Word and element pointing entries:
"""

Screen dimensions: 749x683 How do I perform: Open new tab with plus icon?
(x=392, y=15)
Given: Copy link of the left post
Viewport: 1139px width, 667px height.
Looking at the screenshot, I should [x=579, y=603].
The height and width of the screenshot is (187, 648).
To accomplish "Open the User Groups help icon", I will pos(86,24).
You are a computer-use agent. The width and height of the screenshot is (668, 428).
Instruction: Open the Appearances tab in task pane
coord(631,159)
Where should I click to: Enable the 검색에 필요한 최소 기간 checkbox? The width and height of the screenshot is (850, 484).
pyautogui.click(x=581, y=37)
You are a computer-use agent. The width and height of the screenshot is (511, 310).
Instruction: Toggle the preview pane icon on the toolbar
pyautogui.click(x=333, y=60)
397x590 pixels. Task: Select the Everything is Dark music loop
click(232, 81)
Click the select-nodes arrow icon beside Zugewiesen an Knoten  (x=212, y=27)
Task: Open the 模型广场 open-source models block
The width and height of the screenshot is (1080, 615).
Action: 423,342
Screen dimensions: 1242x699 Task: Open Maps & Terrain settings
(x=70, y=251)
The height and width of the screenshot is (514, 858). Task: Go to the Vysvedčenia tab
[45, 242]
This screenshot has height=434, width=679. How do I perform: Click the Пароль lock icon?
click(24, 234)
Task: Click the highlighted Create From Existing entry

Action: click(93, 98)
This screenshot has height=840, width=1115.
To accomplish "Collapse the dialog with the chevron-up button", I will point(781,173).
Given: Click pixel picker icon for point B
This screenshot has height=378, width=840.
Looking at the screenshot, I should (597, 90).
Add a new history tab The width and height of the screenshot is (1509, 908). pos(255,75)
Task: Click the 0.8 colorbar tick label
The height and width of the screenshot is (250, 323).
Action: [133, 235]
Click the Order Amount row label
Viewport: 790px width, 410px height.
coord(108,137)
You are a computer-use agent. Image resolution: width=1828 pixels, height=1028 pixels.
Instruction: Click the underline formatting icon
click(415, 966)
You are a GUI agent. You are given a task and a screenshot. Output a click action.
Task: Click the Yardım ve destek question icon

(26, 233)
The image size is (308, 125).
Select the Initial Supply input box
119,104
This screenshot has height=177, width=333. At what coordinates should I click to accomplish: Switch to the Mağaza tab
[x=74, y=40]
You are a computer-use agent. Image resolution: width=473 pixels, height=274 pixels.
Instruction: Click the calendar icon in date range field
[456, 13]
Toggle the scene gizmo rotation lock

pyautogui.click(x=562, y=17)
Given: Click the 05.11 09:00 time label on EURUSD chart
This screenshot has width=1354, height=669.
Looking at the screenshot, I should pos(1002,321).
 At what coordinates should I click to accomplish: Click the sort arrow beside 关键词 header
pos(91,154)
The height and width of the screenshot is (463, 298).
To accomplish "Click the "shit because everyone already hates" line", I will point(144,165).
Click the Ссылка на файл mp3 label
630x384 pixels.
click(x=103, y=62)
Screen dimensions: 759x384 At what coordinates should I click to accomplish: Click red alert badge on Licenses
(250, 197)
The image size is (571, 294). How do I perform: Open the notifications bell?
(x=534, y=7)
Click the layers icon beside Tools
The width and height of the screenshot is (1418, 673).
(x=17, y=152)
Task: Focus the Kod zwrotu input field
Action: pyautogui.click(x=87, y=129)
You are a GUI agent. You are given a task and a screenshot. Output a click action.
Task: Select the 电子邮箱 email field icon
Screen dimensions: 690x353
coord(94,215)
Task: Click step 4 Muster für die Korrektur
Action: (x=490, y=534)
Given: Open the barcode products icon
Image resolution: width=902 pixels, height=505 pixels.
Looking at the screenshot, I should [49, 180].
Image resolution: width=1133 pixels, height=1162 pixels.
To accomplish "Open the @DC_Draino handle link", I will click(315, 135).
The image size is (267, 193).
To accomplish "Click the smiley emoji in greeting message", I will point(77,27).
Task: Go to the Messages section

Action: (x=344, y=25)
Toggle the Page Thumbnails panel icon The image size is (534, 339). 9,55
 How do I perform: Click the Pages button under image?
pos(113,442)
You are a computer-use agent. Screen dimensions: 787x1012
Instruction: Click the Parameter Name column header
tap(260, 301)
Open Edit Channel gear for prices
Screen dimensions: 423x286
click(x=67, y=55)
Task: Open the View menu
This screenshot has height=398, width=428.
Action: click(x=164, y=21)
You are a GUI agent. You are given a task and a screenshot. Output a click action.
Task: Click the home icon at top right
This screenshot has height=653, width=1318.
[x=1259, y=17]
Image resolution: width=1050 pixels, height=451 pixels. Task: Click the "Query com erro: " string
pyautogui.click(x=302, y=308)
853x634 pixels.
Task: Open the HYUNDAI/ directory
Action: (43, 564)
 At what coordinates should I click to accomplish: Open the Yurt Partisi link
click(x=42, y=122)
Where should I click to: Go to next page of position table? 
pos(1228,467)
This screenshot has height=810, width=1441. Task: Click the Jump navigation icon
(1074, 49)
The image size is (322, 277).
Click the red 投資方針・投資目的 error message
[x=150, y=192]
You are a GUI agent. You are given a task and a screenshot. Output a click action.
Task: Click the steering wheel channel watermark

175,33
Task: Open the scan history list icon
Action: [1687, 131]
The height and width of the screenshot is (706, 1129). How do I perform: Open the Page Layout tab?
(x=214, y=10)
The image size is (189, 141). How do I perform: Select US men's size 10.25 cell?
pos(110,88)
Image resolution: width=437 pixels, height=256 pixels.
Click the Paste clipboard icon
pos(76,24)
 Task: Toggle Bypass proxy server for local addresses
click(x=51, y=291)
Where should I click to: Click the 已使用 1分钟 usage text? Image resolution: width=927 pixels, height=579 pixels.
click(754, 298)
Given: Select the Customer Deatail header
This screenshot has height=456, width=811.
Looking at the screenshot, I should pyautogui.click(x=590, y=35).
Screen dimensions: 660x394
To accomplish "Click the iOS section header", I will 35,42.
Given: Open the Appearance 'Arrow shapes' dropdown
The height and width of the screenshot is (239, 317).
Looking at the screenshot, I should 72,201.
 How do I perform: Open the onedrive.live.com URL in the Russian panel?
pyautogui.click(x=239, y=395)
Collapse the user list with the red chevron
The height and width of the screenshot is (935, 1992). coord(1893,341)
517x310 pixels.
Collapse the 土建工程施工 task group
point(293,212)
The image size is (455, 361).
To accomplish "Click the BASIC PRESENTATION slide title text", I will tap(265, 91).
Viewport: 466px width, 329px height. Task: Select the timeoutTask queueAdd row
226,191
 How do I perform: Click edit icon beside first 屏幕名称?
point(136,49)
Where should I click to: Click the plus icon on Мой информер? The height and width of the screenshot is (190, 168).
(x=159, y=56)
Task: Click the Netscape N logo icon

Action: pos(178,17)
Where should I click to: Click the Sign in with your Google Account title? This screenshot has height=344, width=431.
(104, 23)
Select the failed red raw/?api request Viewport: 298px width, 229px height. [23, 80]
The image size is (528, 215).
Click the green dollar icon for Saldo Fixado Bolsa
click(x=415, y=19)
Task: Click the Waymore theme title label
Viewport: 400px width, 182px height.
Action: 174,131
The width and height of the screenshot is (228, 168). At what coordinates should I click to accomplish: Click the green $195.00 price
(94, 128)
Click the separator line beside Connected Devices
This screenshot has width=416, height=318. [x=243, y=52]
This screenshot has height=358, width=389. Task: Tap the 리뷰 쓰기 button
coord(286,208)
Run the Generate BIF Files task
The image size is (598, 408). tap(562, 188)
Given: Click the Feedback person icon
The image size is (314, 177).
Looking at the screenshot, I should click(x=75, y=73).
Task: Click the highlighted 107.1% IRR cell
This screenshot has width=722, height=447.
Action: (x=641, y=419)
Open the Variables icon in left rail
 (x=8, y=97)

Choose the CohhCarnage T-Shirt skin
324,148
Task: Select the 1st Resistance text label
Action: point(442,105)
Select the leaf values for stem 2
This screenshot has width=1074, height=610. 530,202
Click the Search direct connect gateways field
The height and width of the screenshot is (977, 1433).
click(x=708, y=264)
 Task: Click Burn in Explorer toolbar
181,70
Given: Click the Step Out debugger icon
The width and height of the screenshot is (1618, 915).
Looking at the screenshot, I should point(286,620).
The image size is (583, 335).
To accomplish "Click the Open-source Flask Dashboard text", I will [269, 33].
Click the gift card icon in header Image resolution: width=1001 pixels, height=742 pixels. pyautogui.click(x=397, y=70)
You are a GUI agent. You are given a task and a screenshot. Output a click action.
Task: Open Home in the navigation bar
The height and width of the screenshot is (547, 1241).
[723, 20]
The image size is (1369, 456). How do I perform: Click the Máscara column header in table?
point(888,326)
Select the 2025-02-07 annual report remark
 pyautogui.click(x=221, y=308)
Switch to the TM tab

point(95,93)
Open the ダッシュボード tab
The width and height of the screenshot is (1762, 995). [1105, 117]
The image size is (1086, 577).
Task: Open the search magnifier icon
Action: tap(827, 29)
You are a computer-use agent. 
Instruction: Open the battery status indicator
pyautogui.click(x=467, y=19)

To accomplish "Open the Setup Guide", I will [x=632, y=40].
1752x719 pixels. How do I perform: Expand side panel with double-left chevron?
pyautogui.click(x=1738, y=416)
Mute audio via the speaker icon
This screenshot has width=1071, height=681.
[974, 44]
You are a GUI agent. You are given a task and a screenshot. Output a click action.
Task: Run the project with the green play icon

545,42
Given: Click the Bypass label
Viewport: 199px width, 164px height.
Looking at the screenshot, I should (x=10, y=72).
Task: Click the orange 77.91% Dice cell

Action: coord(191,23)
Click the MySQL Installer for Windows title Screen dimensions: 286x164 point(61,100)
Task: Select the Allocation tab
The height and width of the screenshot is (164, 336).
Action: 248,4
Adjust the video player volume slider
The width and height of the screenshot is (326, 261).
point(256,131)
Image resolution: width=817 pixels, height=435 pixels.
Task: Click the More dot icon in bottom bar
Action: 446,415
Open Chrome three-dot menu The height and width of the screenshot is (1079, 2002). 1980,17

"""

▸ **THE PROBLEM**:
Copy out the lines of the listing verbatim, starting at the line containing "Click the Search" and ending at the line containing "Action: 446,415", with both of those lines included.

▸ **CORRECT RESULT**:
Click the Search direct connect gateways field
The height and width of the screenshot is (977, 1433).
click(x=708, y=264)
 Task: Click Burn in Explorer toolbar
181,70
Given: Click the Step Out debugger icon
The width and height of the screenshot is (1618, 915).
Looking at the screenshot, I should point(286,620).
The image size is (583, 335).
To accomplish "Click the Open-source Flask Dashboard text", I will [269, 33].
Click the gift card icon in header Image resolution: width=1001 pixels, height=742 pixels. pyautogui.click(x=397, y=70)
You are a GUI agent. You are given a task and a screenshot. Output a click action.
Task: Open Home in the navigation bar
The height and width of the screenshot is (547, 1241).
[723, 20]
The image size is (1369, 456). How do I perform: Click the Máscara column header in table?
point(888,326)
Select the 2025-02-07 annual report remark
 pyautogui.click(x=221, y=308)
Switch to the TM tab

point(95,93)
Open the ダッシュボード tab
The width and height of the screenshot is (1762, 995). [1105, 117]
The image size is (1086, 577).
Task: Open the search magnifier icon
Action: tap(827, 29)
You are a computer-use agent. 
Instruction: Open the battery status indicator
pyautogui.click(x=467, y=19)

To accomplish "Open the Setup Guide", I will [x=632, y=40].
1752x719 pixels. How do I perform: Expand side panel with double-left chevron?
pyautogui.click(x=1738, y=416)
Mute audio via the speaker icon
This screenshot has width=1071, height=681.
[974, 44]
You are a GUI agent. You are given a task and a screenshot. Output a click action.
Task: Run the project with the green play icon

545,42
Given: Click the Bypass label
Viewport: 199px width, 164px height.
Looking at the screenshot, I should (x=10, y=72).
Task: Click the orange 77.91% Dice cell

Action: coord(191,23)
Click the MySQL Installer for Windows title Screen dimensions: 286x164 point(61,100)
Task: Select the Allocation tab
The height and width of the screenshot is (164, 336).
Action: 248,4
Adjust the video player volume slider
The width and height of the screenshot is (326, 261).
point(256,131)
Image resolution: width=817 pixels, height=435 pixels.
Task: Click the More dot icon in bottom bar
Action: 446,415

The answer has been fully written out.